**ИСХОДНЫЙ ФРАГМЕНТ**
Это весьма умозрительные прогнозы, относящиеся к будущему, пока еще не видимому на горизонте. Возможно, более солидное основание для ободрения содержалось в том факте, что западное сообщество, которое вступило в опрометчивое столкновение с китайцами в Корее и безнадежно впуталось в Индокитае, сумело прийти к соглашению с индонезийцами накануне их освобождения из-под власти японцев и добровольно отказалось от своего владычества над филиппинцами, цейлонцами, бирманцами, индийцами и пакистанцами. Примирение между Азией в лице различных общин, прежде подвластных Британской империи в Индии, и западным обществом в лице британских протагонистов в драме западного империализма позднего Нового времени открыло ту перспективу, что, по крайней мере, некоторая часть обширного азиатского контингента, входящего в состав всемирного западного внутреннего пролетариата, направленная на отделение от западного правящего меньшинства, может изменить свой курс и направиться к альтернативной цели партнерства на равных правах со своими бывшими западными хозяевами.

На аналогичный исход можно надеяться в азиатских и североафриканских областях исламского мира, а также в большей части Африки к югу от Сахары. Более трудноразрешимую проблему представляли собой те области, в которых климатические условия привлекали западных европейцев не только устанавливать свое господство, но и поселяться. Та же самая проблема возникала в менее угрожающих формах в регионах, откуда цветное население вывозилось для того, чтобы выполнять более неприятные и элементарные рутинные операции для белого человека. Различие в уровне опасности, с точки зрения белого человека, выражалось в статистике расового состава местного населения. Там, где цветные были туземным населением, например в Южной Африке, они обычно численно превосходили правящую белую расу. Там, куда они были насильственно вывезены, как в Соединенных Штатах, пропорции были обратными.

**ВЫБОРКА ДАННЫХ**
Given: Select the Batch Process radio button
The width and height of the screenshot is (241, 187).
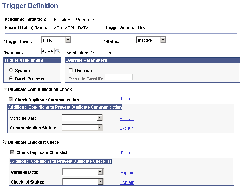Looking at the screenshot, I should point(11,78).
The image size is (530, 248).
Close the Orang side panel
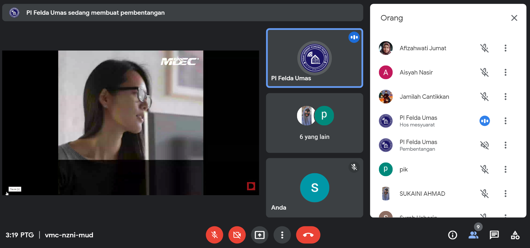(x=514, y=18)
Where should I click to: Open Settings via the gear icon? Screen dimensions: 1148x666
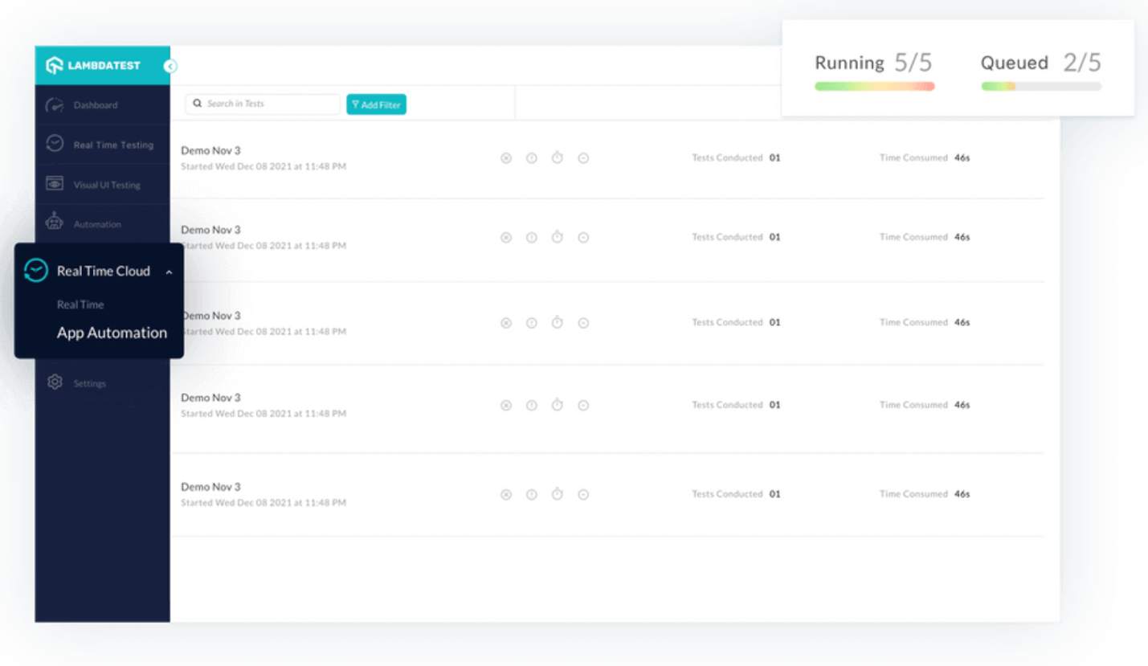pyautogui.click(x=55, y=382)
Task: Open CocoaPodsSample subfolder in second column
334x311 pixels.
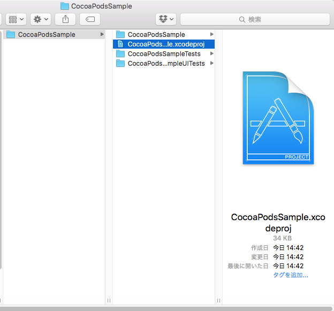Action: click(x=156, y=35)

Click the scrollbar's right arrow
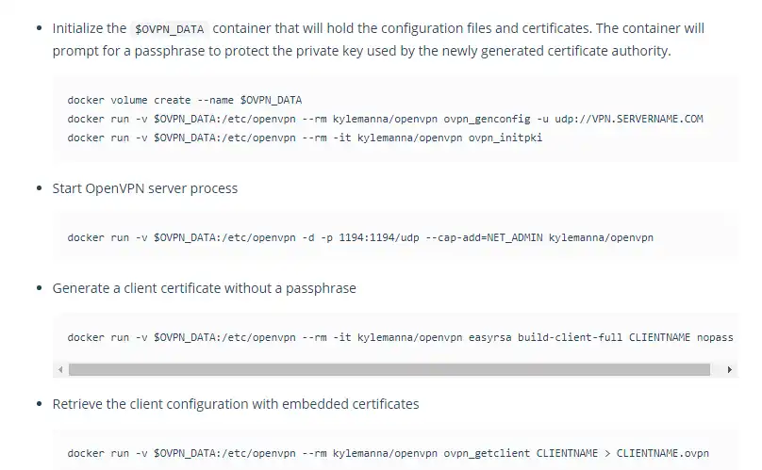click(730, 370)
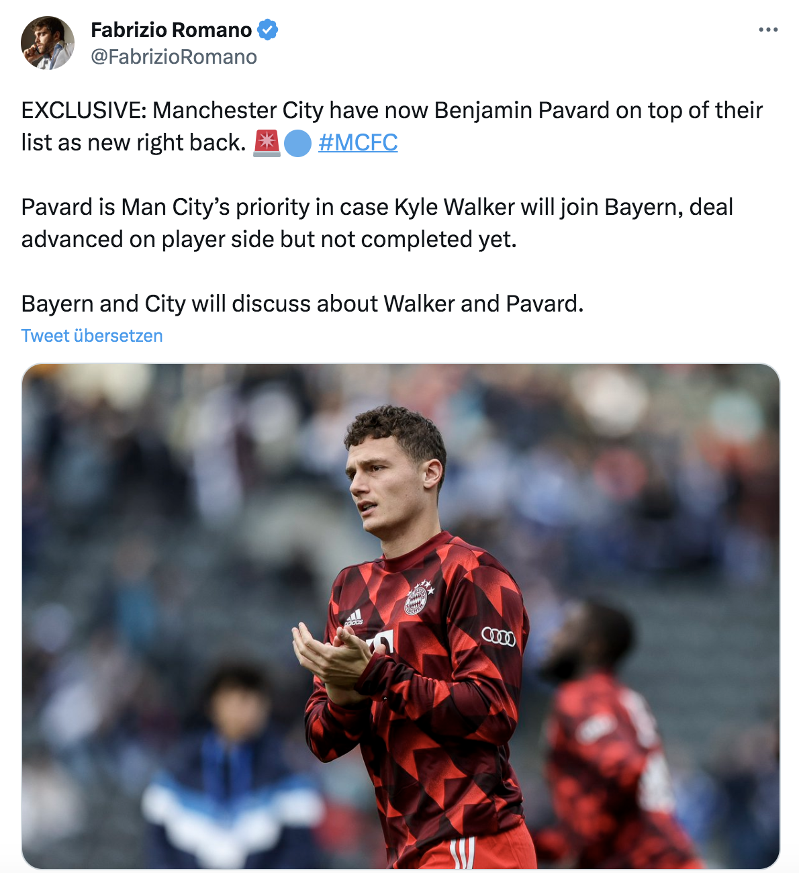Click the paragraph about Kyle Walker joining Bayern
The width and height of the screenshot is (799, 873).
click(377, 223)
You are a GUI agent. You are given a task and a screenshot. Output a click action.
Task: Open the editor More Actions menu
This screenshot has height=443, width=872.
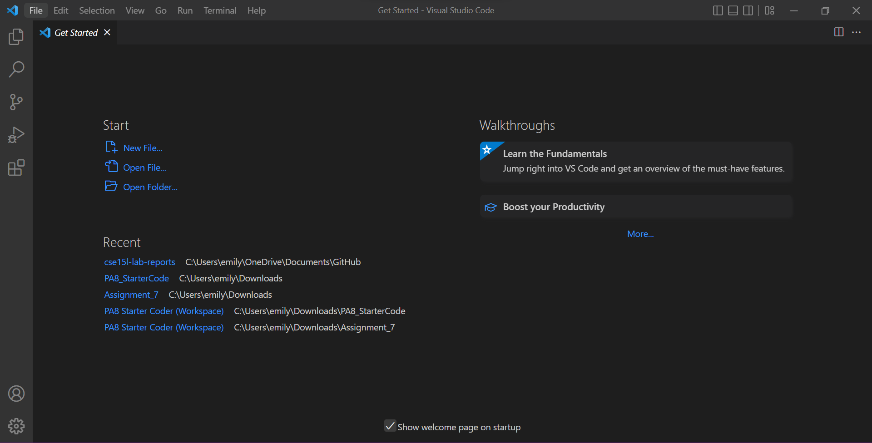tap(856, 32)
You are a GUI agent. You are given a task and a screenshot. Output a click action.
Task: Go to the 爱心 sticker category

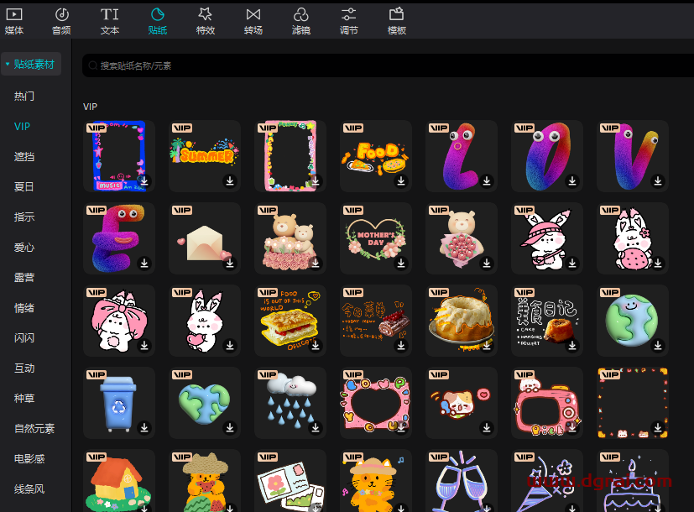click(x=24, y=248)
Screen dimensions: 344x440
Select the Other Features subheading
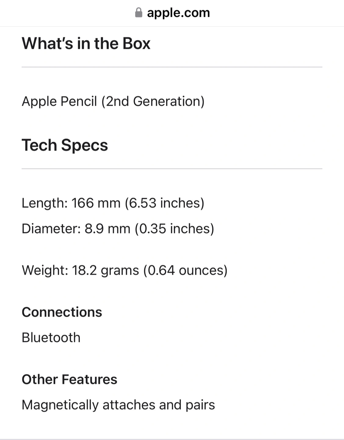70,379
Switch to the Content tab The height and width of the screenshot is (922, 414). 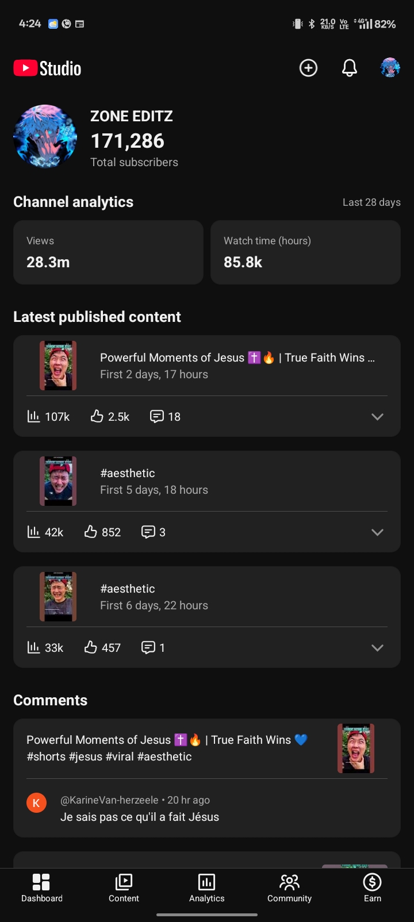[124, 888]
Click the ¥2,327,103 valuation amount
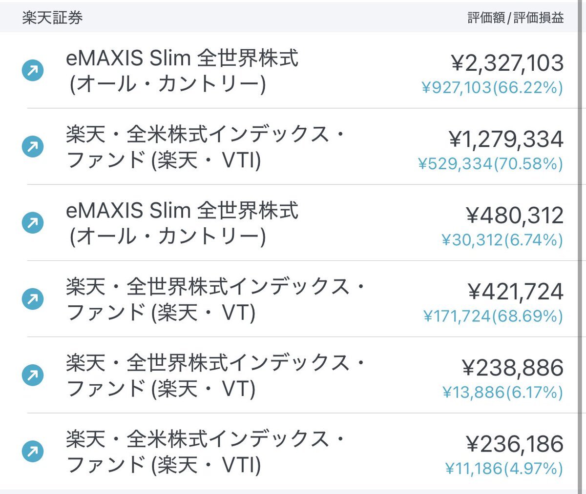Screen dimensions: 586x494 (507, 63)
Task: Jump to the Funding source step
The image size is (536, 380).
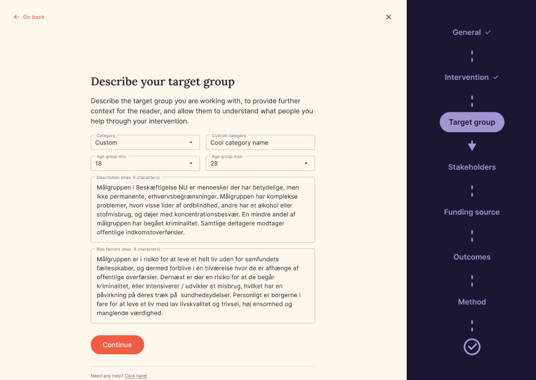Action: pos(472,212)
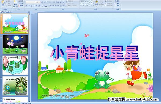Viewport: 161px width, 104px height.
Task: Select the night lotus pond slide thumbnail
Action: tap(15, 45)
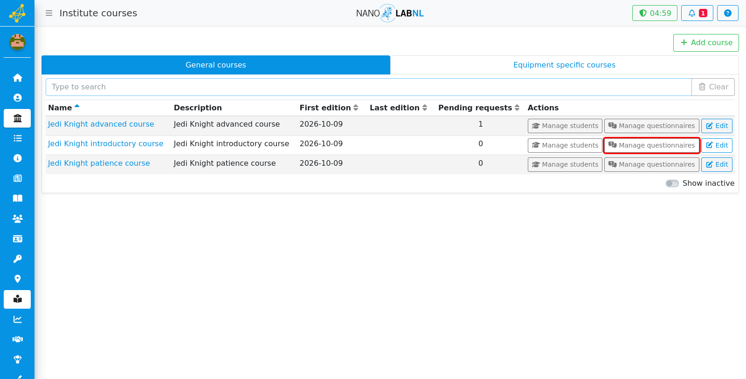Open the user profile icon in sidebar

(17, 98)

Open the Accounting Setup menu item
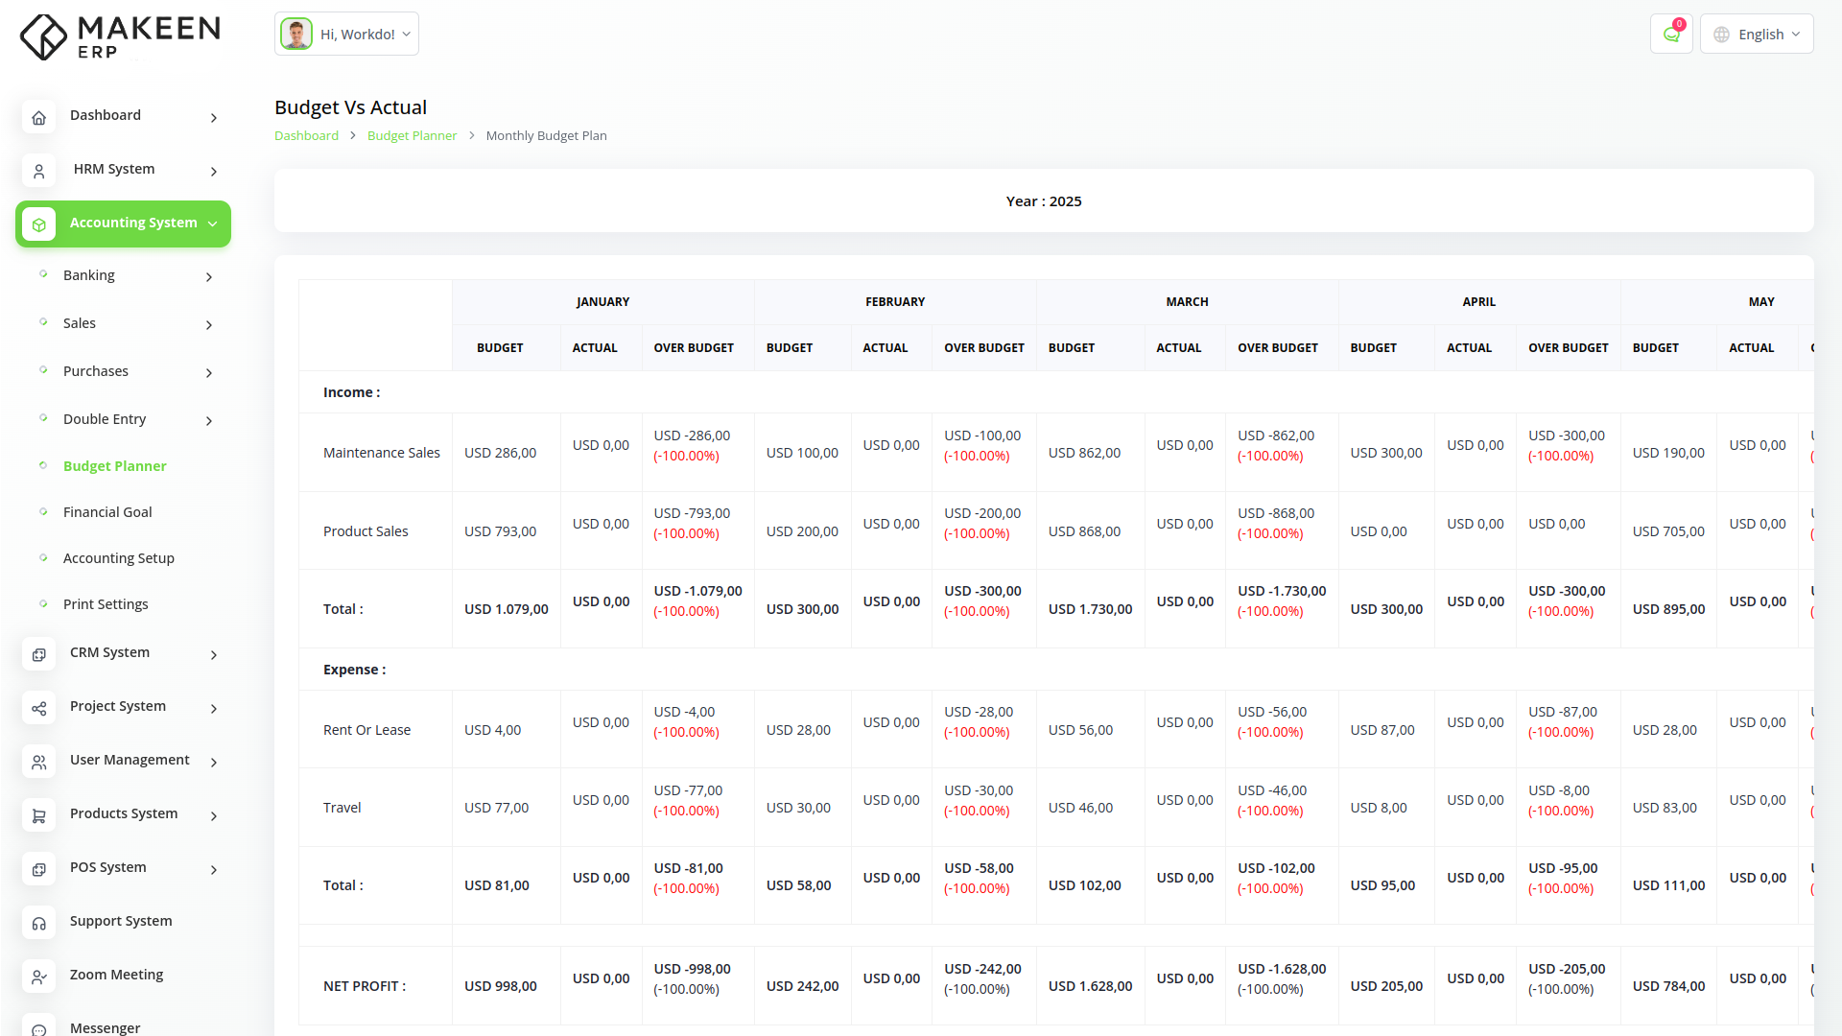coord(119,558)
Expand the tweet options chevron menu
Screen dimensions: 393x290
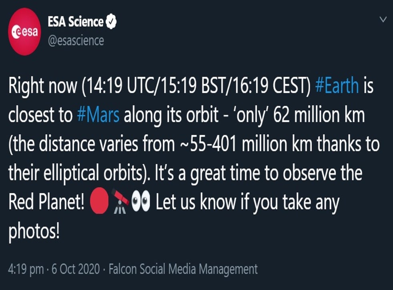click(x=383, y=19)
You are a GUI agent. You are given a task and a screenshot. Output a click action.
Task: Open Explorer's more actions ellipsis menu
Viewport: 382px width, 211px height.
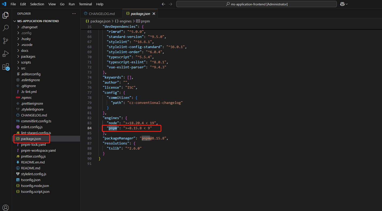74,14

**ЗАДАНИЕ**
Допишите фрагмент о распаде западного владычества в Азии и Африке, начав сразу после его последнего предложения. Строки взяты из другого источника и с фрагментом не связаны.

**ОТВЕТ**
В Соединенных Штатах во время написания этих строк тенденция «цветного барьера» превращаться в кастовое разделение по индийскому образцу вызывала сопротивление со стороны противодействовавшего духа христианства. И хотя еще нельзя было сказать, является ли это христианское контрнаступление безнадежным предприятием или же «волной Будущего», добрым предзнаменованием было то, что в Соединенных Штатах, как и в Индии, спасительный дух действовал с обеих сторон. В сердцах правящего белого большинства христианская совесть, настоявшая на отмене негритянского рабства, стала осознавать, что простой юридической эмансипации недостаточно, а с другой стороны, цветное пролетарское меньшинство проявило признаки ответственности в том же духе.

Отчуждение внутреннего пролетариата является, как мы показали в предшествующей части данного «Исследования», самым заметным симптомом распада цивилизации. Имея это в виду, мы думали: какие данные как об отчуждении, так и о примирении могли бы найтись в западном обществе в середине XX в. христианской эры? Пока мы рассматривали те элементы пролетариата, которые сами были незападного происхождения, но которые были вовлечены в границы западного общества в результате мировой экспансии Запада. Не приходится уже и говорить о том, что оставалась вся та часть пролетариата, которая была в расовом отношении неотделима от правящего меньшинства, то огромное большинство западных мужчин и женщин, которых «высшие личности», рожденные в западном привилегированном меньшинстве XIX в., называли такими разными именами, как «рабочий класс», «низшие классы», «простой народ», «массы» и даже (в презрительно-насмешливом духе) «великий неумытый». Здесь безмерность данной темы устрашает. Достаточно будет сказать, что практически во всех западных странах, в особенности же в наиболее высоко индустриализированных и наиболее полно модернизированных странах, в первой половине столетия имело место огромное практическое движение в сторону социальной справедливости в каждой из областей жизни. Политическая революция, в результате которой Индия добилась освобождения от Британской империи, была не более удивительна, чем социальная революция в Великобритании. В ходе этой революции западная страна, в которой власть, богатство и благоприятные возможности еще совсем в недавнее время строго охранялись одиозно немногочисленным и скандально привилегированным меньшинством, превратилась, с поразительно небольшим чувством обиды с другой стороны, в общество, где высокий уровень социальной справедливости обеспечивался ценой минимальной потери индивидуальной свободы.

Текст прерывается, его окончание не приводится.